**Task details**
Only one stretch of the listing below is wanted. Begin at the line that has "Viewport: 889px width, 685px height.", stop after the line that has "Select the 贴纸 (Stickers) icon", and repeat every line in between exactly.

**Records for processing**
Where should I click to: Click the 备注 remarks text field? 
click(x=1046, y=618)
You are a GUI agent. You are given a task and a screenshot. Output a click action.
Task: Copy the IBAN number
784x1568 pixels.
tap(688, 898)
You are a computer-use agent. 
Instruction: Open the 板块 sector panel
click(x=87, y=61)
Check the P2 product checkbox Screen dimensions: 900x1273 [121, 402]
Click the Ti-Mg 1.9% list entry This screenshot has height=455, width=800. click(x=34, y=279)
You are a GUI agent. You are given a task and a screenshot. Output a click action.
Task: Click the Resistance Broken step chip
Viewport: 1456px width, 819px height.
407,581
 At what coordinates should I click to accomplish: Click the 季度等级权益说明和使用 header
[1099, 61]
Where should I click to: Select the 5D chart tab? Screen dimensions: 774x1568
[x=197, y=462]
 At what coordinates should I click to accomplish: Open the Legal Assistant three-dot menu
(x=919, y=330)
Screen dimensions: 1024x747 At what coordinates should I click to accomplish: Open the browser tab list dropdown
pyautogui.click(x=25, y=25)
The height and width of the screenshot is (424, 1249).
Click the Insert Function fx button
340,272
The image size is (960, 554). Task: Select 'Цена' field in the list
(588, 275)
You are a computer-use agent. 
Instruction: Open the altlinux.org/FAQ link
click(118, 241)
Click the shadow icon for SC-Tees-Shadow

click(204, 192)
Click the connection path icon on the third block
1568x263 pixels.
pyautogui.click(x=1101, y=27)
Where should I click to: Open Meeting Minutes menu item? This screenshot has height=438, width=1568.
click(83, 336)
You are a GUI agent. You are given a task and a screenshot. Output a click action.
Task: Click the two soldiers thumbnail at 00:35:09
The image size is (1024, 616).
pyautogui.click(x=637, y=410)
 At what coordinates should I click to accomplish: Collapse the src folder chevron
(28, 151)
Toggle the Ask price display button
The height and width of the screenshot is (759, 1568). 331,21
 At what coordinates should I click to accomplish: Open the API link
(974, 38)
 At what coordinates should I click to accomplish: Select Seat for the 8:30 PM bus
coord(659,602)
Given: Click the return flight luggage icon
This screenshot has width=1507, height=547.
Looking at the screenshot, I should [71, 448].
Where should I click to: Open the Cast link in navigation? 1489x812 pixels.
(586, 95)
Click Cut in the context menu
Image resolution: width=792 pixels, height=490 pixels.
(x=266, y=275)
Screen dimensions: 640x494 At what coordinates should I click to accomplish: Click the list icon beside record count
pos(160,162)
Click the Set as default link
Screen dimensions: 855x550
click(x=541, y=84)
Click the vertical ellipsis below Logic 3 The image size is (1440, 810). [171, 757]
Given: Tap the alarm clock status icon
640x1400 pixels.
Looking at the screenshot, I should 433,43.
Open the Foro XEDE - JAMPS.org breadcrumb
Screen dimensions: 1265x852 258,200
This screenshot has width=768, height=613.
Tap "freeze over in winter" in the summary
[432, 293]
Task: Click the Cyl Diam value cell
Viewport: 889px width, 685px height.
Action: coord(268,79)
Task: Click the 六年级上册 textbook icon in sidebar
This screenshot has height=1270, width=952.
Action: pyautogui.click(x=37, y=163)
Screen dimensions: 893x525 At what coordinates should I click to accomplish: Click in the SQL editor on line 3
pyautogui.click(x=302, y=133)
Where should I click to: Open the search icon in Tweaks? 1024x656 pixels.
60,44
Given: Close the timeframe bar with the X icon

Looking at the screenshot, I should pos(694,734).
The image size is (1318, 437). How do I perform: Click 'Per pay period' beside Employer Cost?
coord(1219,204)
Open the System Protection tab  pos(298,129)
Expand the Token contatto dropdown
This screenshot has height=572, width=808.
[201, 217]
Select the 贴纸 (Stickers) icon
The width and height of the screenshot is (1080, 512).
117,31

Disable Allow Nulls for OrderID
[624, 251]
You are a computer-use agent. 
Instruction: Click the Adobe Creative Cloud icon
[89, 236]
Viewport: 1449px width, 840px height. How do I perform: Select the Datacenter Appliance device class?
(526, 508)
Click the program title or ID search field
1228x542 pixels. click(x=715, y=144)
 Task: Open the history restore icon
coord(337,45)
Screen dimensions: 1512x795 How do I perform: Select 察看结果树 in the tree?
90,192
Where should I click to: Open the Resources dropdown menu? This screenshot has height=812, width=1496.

**Expected answer**
Viewport: 889px width, 685px height.
Action: coord(268,79)
Task: Click the 六年级上册 textbook icon in sidebar
This screenshot has height=1270, width=952.
Action: pyautogui.click(x=37, y=163)
Screen dimensions: 893x525 At what coordinates should I click to accomplish: Click in the SQL editor on line 3
pyautogui.click(x=302, y=133)
Where should I click to: Open the search icon in Tweaks? 1024x656 pixels.
60,44
Given: Close the timeframe bar with the X icon

Looking at the screenshot, I should pos(694,734).
The image size is (1318, 437). How do I perform: Click 'Per pay period' beside Employer Cost?
coord(1219,204)
Open the System Protection tab  pos(298,129)
Expand the Token contatto dropdown
This screenshot has height=572, width=808.
[201, 217]
Select the 贴纸 (Stickers) icon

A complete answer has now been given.